Programm Vika Kirchenbauer
Akte des Zurückblickens
Lokale und globale Realitäten in scheinbar völlig unterschiedlichen Bereichen wie der Kunstrezeption, der modernen Kriegsführung, dem Onlinedating, den Überwachungsmechanismen, der Psychiatrie, der Bewegung von Körpern zwischen Nationalstaaten oder der Arbeit in der Erlebnisökonomie werden geprägt vom ›Verstehen‹ des Anderen, vom eigenmächtigen Schürfen nach Wissen über das Andere, mit dem Zweck, Urteile zu fällen oder Vorurteile zu bekräftigen.
Der gewaltsame Blick und sein beharrliches einseitiges Starren, wo etablierte Hierarchien durch ebendiesen unerwiderten Blick aufrechterhalten werden, bringen uns zu der Serie von Videoarbeiten mit dem Titel Acts of Looking Back.
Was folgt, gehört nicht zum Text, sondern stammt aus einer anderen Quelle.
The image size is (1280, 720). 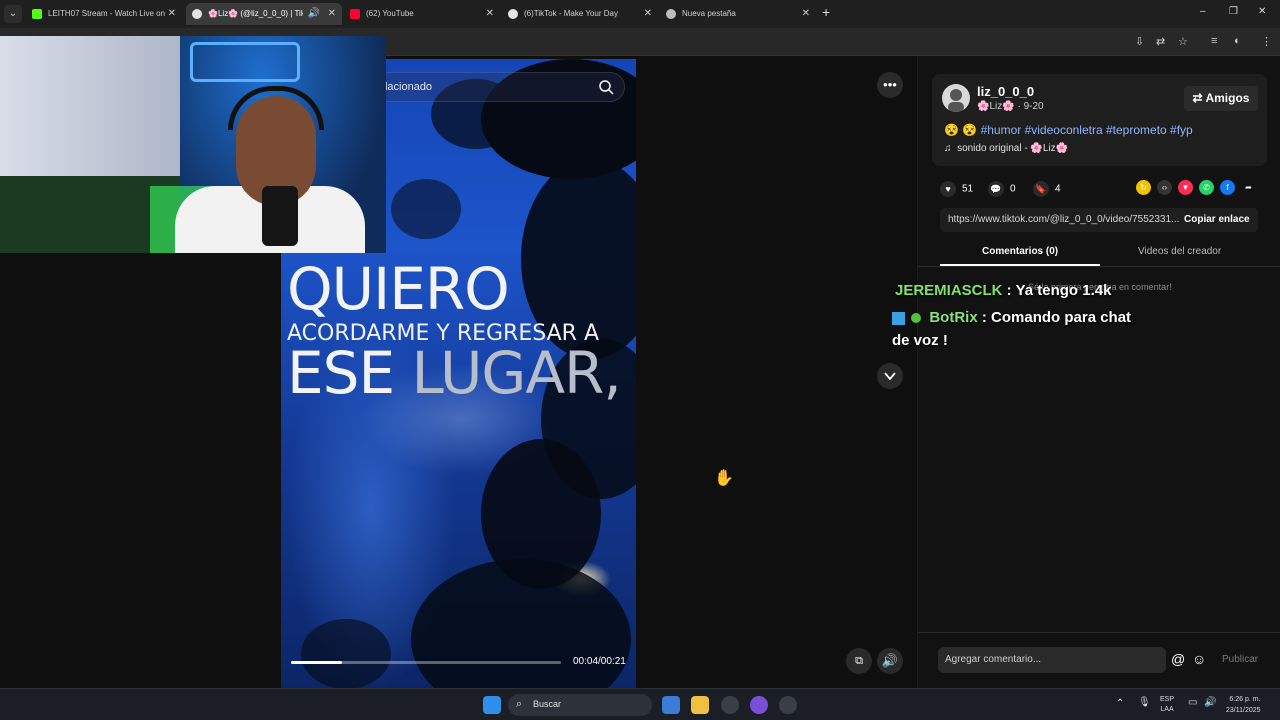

Es sind Arbeiten, die postinstitutionelle Kritik üben, indem sie spielerisch über die Rationalität und das bloße kognitive Urteilen hinausgehen und Affekt, Mehrdeutigkeit und Opazität in den Vordergrund rücken.
Wir beginnen mit Trio A (1966) von Yvonne Rainer, einem Werk, in dem die Choreografin einige Forderungen aus ihrem No Manifesto sehr beeindruckend in Tanz umsetzt: Sie sagt Nein zum Spektakel, zum Heroischen, zur Trash-Ästhetik, zur Einbeziehung des Performers oder des Zuschauers, zum Stil, zum Glamour, zur Verführung des Publikums durch die Tricks des Performers, zur Exzentrik und zum Bewegen oder Bewegtwerden.
In Trio A soll die Tänzerin keinen Blickkontakt zu den anwesenden Zuschauer_innen aufnehmen. Doch wie lassen sich Rainers Ideen produktiv umsetzen in einer Zeit, in der wir alle gelernt haben, für die Kamera zu agieren, und in der es alltäglich geworden ist, bei der Arbeit beobachtet, bewertet oder überwacht zu werden? In einer Zeit, in der unser persönliches Trauma untrennbar verbunden ist mit unserer Wirkung auf dem Bildschirm oder der Bühne? In der wir uns womöglich wünschen, den gewaltsamen Blick zu erwidern, statt ständig den Blickkontakt zu meiden? Wie können queere beziehungsweise ›verAnderte‹ Körper dem exotisierenden, legitimierenden oder delegitimierenden Blick auf der Leinwand etwas entgegensetzen, anstatt immer nur das Bedürfnis nach sensationellen Bildern, rührenden Stories und packender Unterhaltung zu bedienen?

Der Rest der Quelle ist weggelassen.